Clean up HTML on paste in CKEditor
We use CKEditor at FiveFilters.org for our PastePad service. The idea is to allow users to paste content that’s not currently publically available on the web for processing with one of our web tools. This can be content that’s in a Word document, an email, or behind a paywall.
CKEditor can automatically clean up HTML it identifies as coming from MS Word, but there’s no way to force cleanup on all pasted content. By default, HTML cleanup occurs in the following two cases:
User clicks the ‘paste from word’ toolbar icon
User pastes content copied from MS Word itself
In the second case, CKEditor looks for signs of MS Word formatting. It does this by testing whatever you paste against the following regular expression:
/(class=\"?Mso|style=\"[^\"]*\bmso\-|w:WordDocument)/
If there’s a match, it will be cleaned up. Otherwise it will paste as normal.

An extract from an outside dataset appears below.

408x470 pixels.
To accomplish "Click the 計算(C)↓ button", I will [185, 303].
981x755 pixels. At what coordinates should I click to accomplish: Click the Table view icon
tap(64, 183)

I want to avoid editing core files, so my solution is simply to ensure that this regular expression always matches pasted content. Here’s what I’ve come up with:
CKEDITOR.on('instanceReady', function(ev) {
ev.editor.on('paste', function(evt) {
evt.data['html'] = '<!--class="Mso"-->'+evt.data['html'];
}, null, null, 9);
});
I haven’t tested extensively, but this appears to work as expected (CKEditor 3.6.2). You can try it out.
What the code does is it registers a new listener for the paste event, just like the Paste from Word plugin. When it receives the pasted HTML, it simply prepends an HTML comment containing one of the strings the Paste from Word plugin looks for. The listener has a priority of 9 to ensure it runs before the plugin which will trigger the actual cleaning (default priority of 10).
Note: I posted this solution on StackOverflow as an alternative to another solution, titled “CKEditor – use pastefromword filtering on all pasted content.” StackOverflow recently deleted some of my answers (and hid them from me) so I’m moving the rest of my meagre contributions over to my own blog.